→ Description of the task
I need the number of lines in the data that contain the word "between", and nothing beyond it.

[Data items]

* * * * * * *

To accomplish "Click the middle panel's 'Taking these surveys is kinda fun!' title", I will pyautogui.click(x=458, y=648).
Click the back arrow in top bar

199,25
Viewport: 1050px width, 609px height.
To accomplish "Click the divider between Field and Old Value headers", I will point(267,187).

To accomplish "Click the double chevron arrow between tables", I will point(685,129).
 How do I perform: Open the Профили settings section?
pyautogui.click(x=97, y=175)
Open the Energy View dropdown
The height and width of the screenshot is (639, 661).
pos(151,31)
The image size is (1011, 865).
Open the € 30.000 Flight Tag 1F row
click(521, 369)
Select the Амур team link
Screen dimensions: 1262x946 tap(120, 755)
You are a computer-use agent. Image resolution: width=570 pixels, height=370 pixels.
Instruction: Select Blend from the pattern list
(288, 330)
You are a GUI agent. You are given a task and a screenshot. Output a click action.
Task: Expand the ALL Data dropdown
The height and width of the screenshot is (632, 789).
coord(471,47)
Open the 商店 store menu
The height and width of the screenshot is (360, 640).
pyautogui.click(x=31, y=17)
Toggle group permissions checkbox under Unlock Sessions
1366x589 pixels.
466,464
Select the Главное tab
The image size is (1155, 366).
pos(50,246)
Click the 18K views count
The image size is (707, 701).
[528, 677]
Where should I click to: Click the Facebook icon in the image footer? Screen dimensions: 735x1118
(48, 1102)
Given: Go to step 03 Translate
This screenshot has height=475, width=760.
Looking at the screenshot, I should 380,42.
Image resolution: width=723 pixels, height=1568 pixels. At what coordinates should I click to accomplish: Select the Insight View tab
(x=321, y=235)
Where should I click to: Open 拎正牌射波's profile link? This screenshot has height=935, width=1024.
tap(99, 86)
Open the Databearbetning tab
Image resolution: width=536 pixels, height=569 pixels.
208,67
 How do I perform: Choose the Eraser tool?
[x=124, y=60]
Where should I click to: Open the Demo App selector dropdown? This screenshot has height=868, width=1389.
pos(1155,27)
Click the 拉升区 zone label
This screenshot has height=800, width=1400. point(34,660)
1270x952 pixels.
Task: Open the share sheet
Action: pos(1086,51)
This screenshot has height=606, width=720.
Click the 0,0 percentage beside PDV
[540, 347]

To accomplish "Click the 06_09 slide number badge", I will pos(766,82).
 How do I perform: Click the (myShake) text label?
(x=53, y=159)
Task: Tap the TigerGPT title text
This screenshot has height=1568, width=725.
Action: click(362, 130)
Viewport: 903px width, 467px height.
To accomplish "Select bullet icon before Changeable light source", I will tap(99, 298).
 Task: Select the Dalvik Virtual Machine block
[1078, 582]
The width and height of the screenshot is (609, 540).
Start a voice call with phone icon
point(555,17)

* * * * * * *

→ Result for this exercise
2